EJERCICIO PROPUESTO
Indica si cada afirmación concuerda con el texto sobre la Constitución, con un sí o un no y la cita literal que lo decide: (a) el dictador murió en la cama; (b) el texto atribuye a la Constitución la transformación de España entre 1978 y 2018; (c) la Constitución fue fruto de un acuerdo entre franquistas y demócratas.

FRAGMENTO SELECCIONADO

Parece que fue ayer, pero se van a cumplir 40 años
desde que aprobamos la Constitución. En mi opinión es un buen momento para
hacer un balance, aunque sea limitado, de lo que ha sido nuestra historia
reciente e intentar predecir lo que puede ser nuestro futuro más o menos
inmediato.
Para empezar, no podemos olvidar que hace 40 años
veníamos de una negra dictadura, que el dictador murió en la cama y, por lo
tanto, sus acólitos conservaban todos los resortes del poder. Además, no eran
pocos los que tenían la voluntad de perpetuar a Franco y perpetuarse.
Pues bien, con aquellos mimbres se hicieron estos
cestos. Esa Carta Magna, como toda obra humana, tiene luces y sombras y sin
duda es perfectible. Esa Constitución ha sido el instrumento que nos ha
permitido pasar de la dictadura a la democracia y, después, ha sido el eje
vertebrador que ha hecho posible la etapa más prolongada de paz y progreso en
nuestro país.
No obstante, de un tiempo para acá, se ha puesto de
moda en algunos círculos de opinión criticar y minusvalorar tanto esa Ley de
Leyes como las consecuencias que se han derivado de su vigencia. Por eso, cuando leo u oigo ciertos
comentarios denostando nuestra norma máxima de convivencia, me pregunto dónde
andarían esos agoreros aquella noche gélida de enero cuando asesinaron a los
abogados laboralistas de Atocha o qué hicieron la noche de los transistores
(noche del 23 al 24 de febrero de 1981, cuando se produjo el fallido intento de
golpe de Estado). Ahora es fácil criticar, pero la realidad de entonces no era nada
halagüeña.
Es verdad que la España de 1978 poco o nada tiene
que ver con la de 2018. Ciertamente, eso no es atribuible a la Constitución,
pero es innegable que esa transformación se ha producido dentro del marco
constitucional.
De hecho, nuestra Constitución, en buena medida, es
la consecuencia de un pacto entre diferentes. Un acuerdo al que llegaron los
representantes de la entonces vieja política: los franquistas, y los
representantes de la nueva: los demócratas.

REGISTROS DISPONIBLES

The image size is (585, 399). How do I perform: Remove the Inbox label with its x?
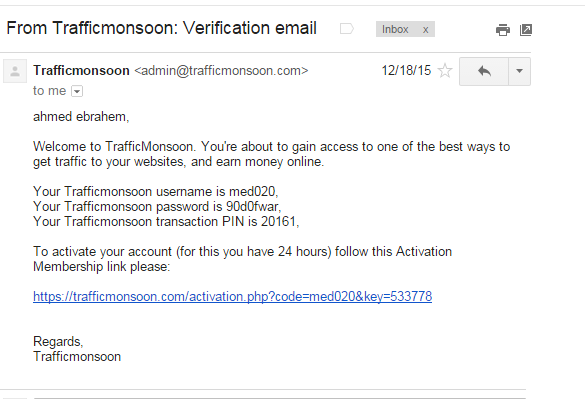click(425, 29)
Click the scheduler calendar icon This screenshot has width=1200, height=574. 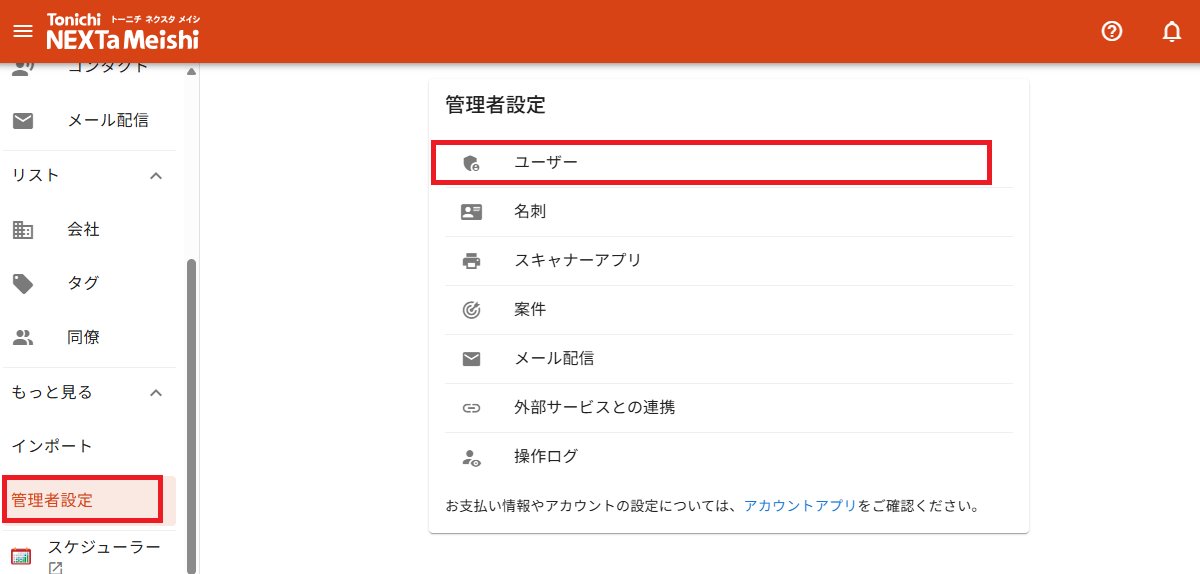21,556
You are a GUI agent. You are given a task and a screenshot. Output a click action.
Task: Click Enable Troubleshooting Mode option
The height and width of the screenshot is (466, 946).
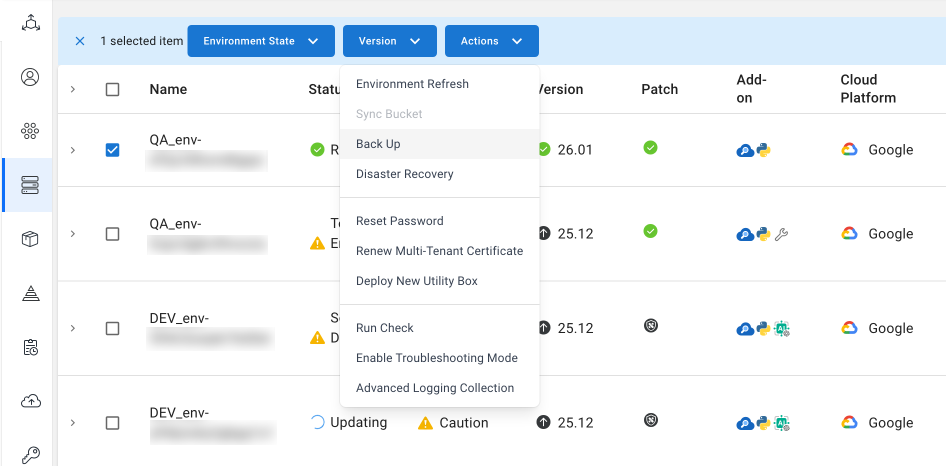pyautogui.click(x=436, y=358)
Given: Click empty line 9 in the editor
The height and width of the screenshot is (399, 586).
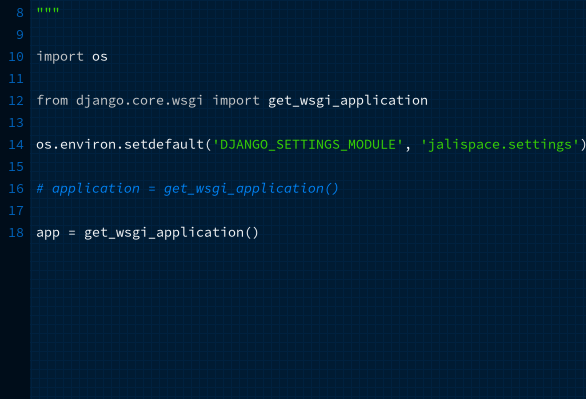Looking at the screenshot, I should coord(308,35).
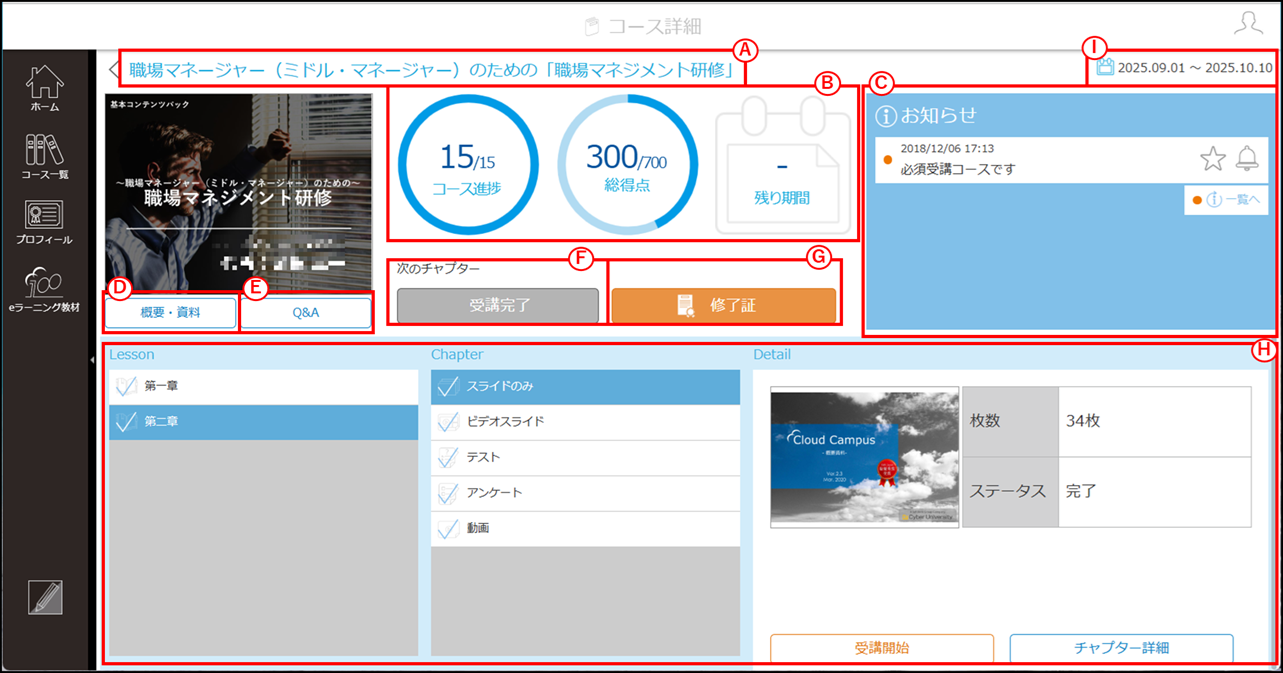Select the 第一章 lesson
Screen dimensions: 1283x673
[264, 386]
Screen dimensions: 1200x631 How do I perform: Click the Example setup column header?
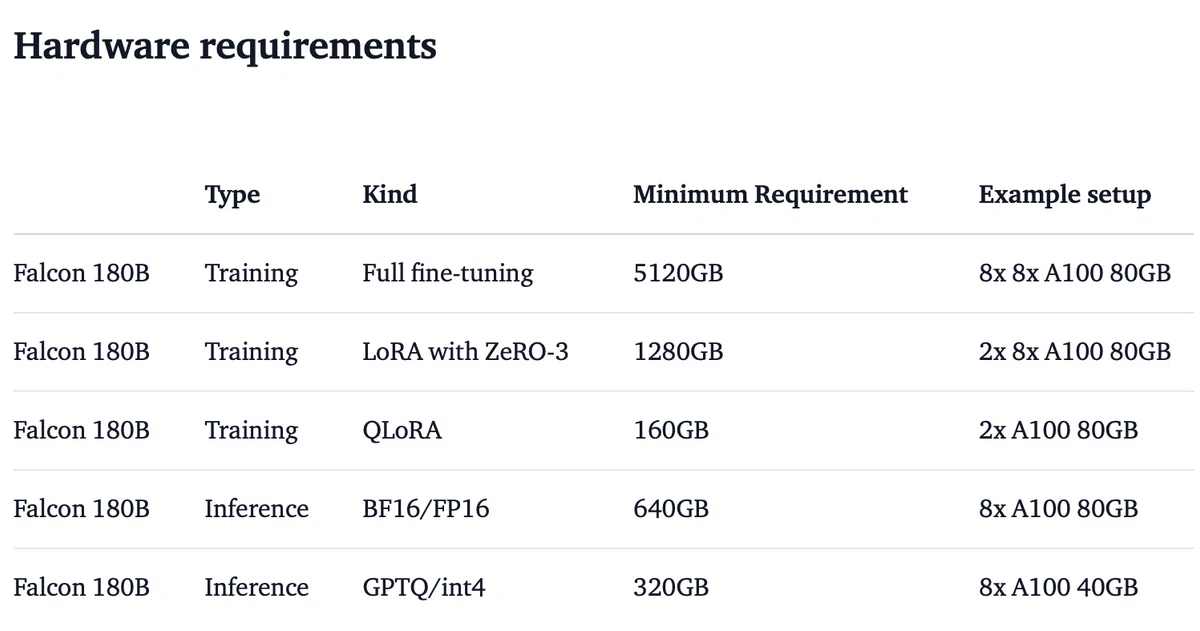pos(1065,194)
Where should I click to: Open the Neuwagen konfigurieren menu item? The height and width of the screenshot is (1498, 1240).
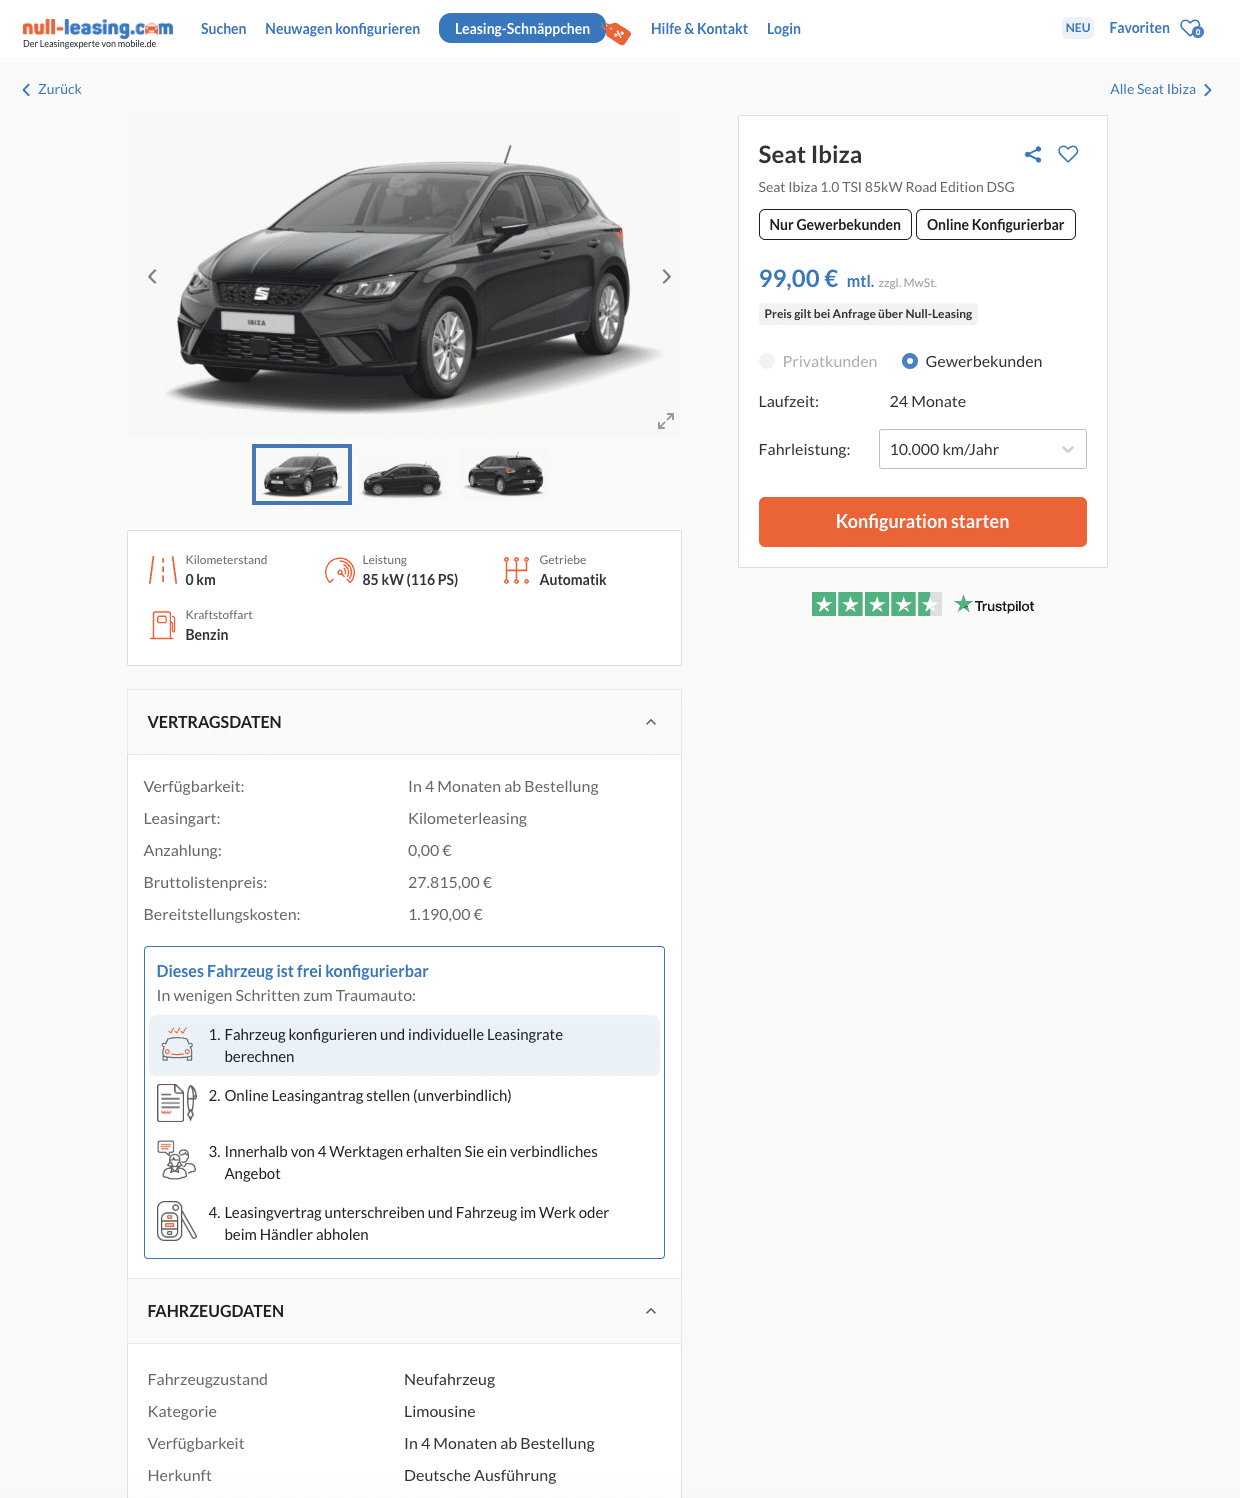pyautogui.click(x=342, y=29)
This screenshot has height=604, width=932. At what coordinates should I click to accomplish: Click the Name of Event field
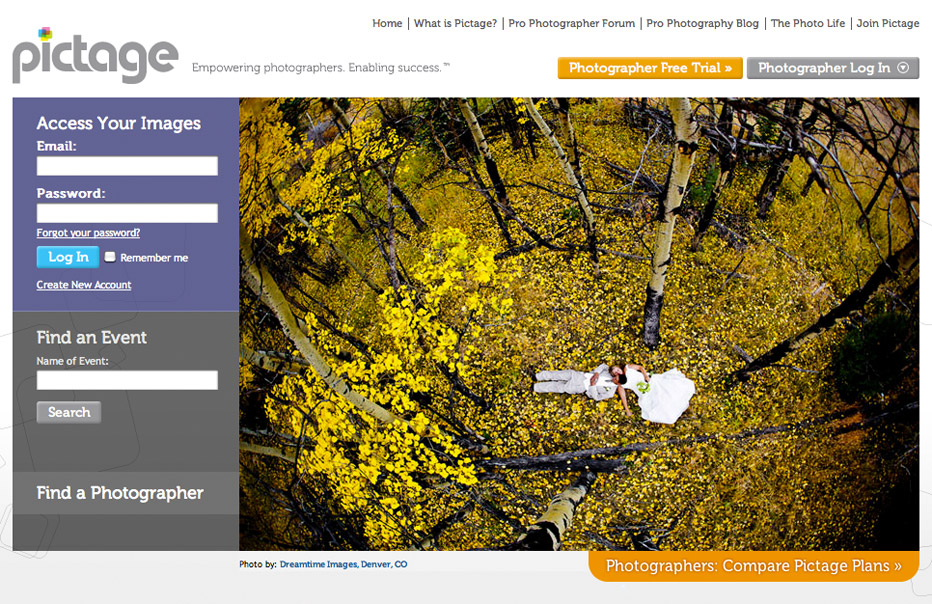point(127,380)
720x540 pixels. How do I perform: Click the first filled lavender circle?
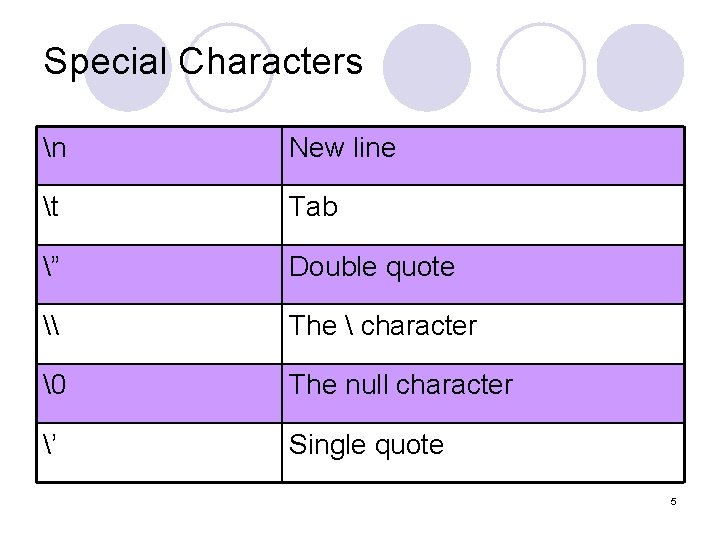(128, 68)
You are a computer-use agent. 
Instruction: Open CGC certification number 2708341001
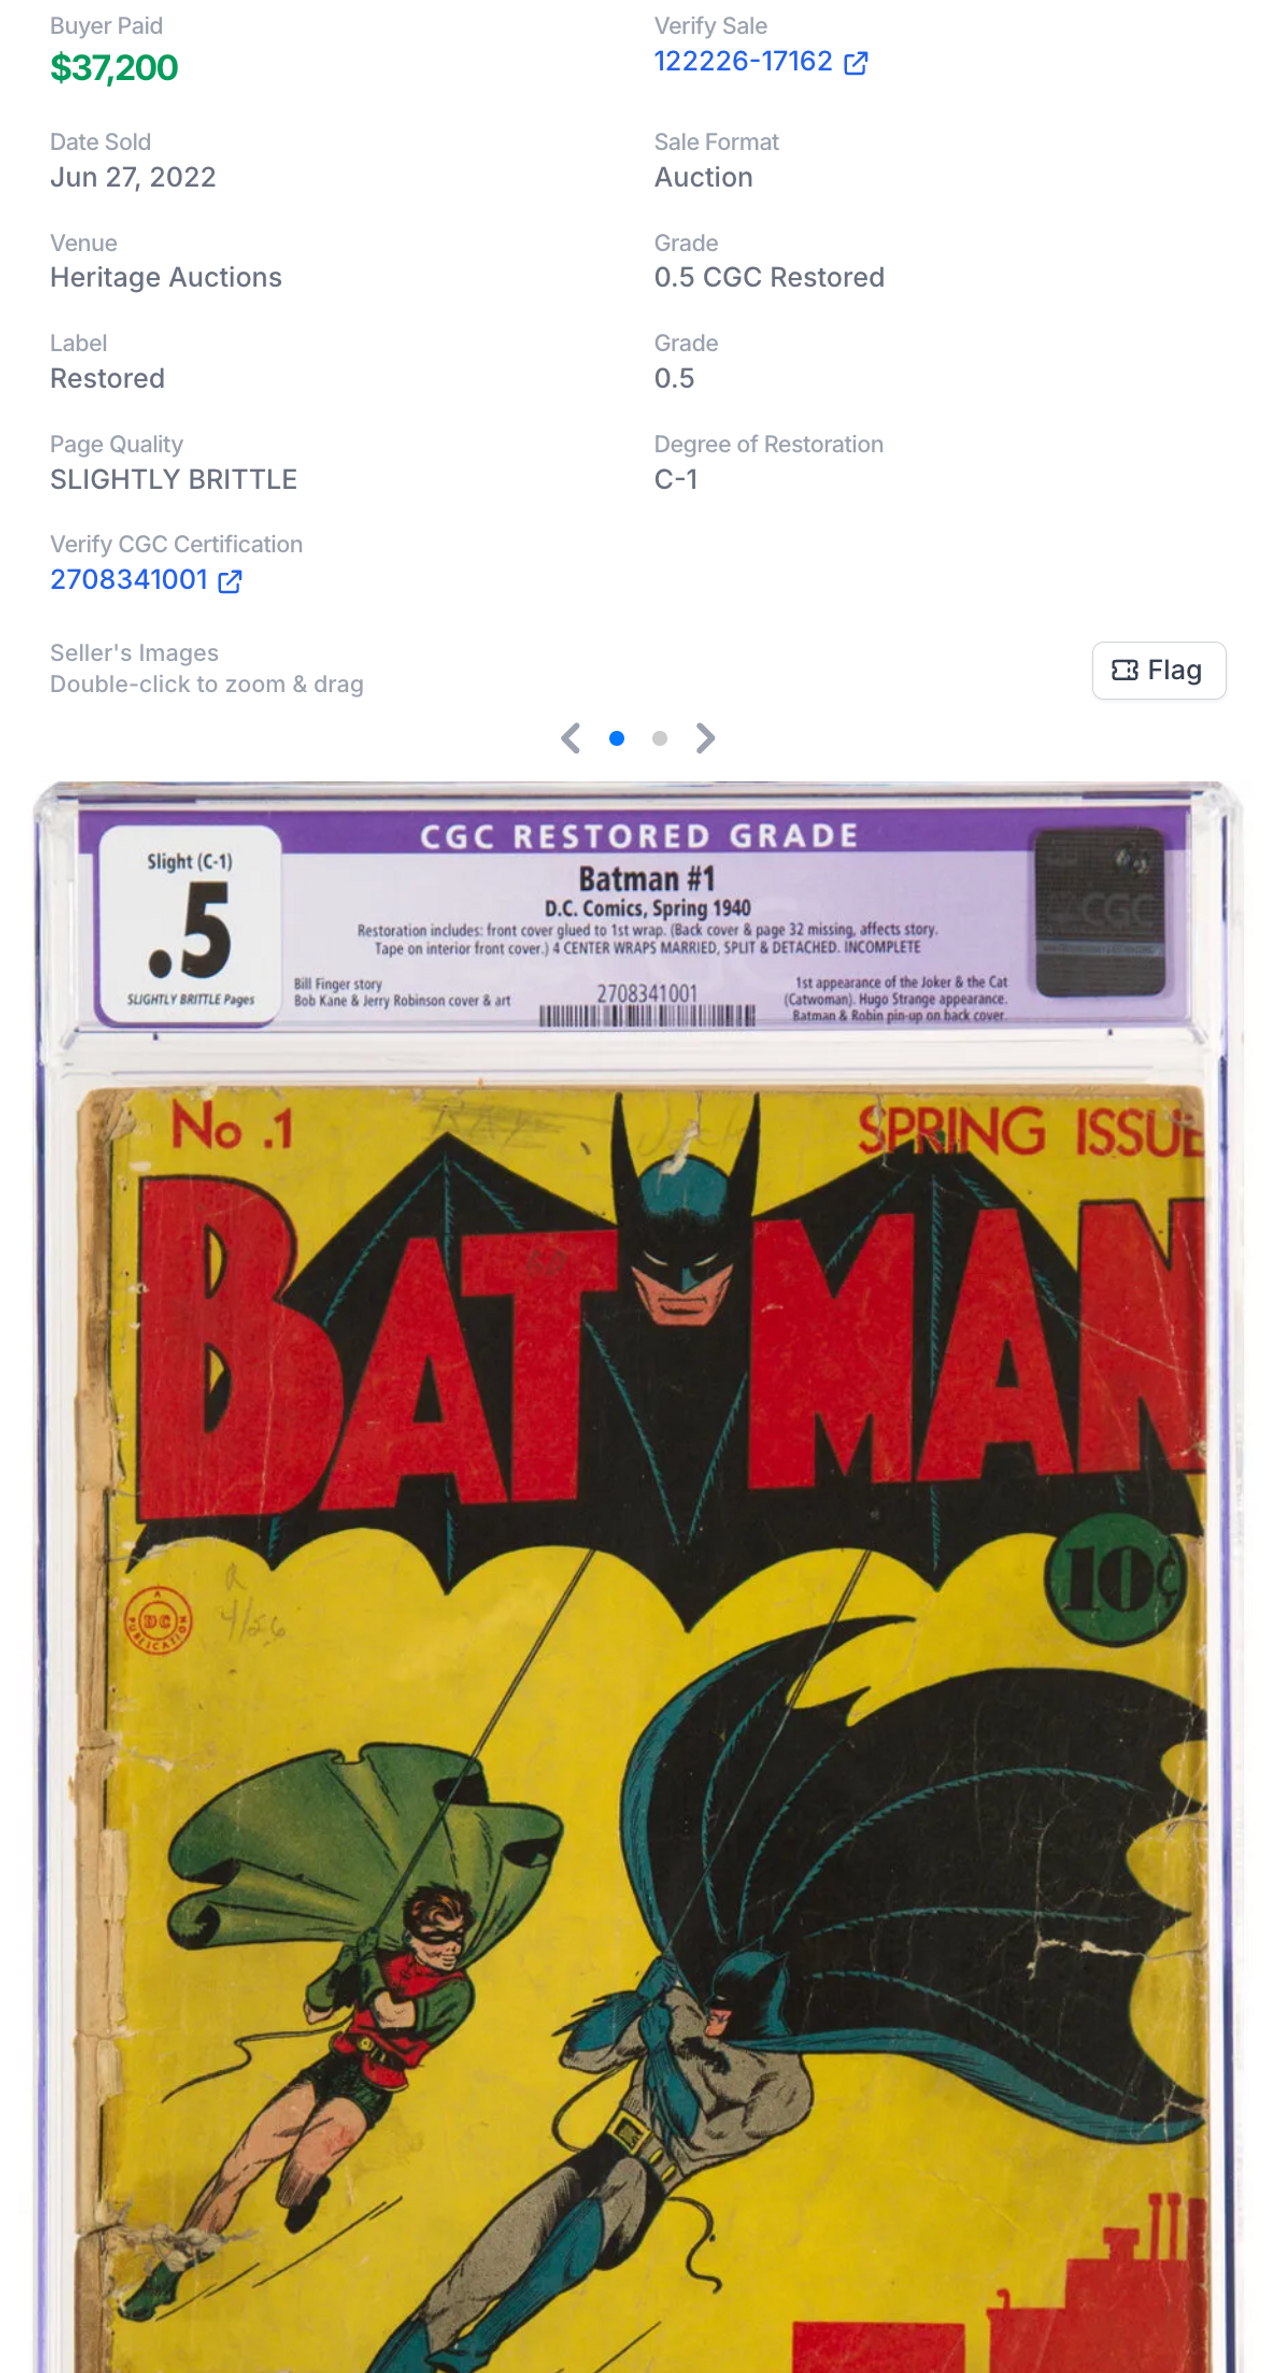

SOLUCIÓN
(a) Sí: «el dictador murió en la cama».
(b) No: «Ciertamente, eso no es atribuible a la Constitución».
(c) Sí: «Un acuerdo al que llegaron los representantes de la entonces vieja política: los franquistas, y los representantes de la nueva: los demócratas».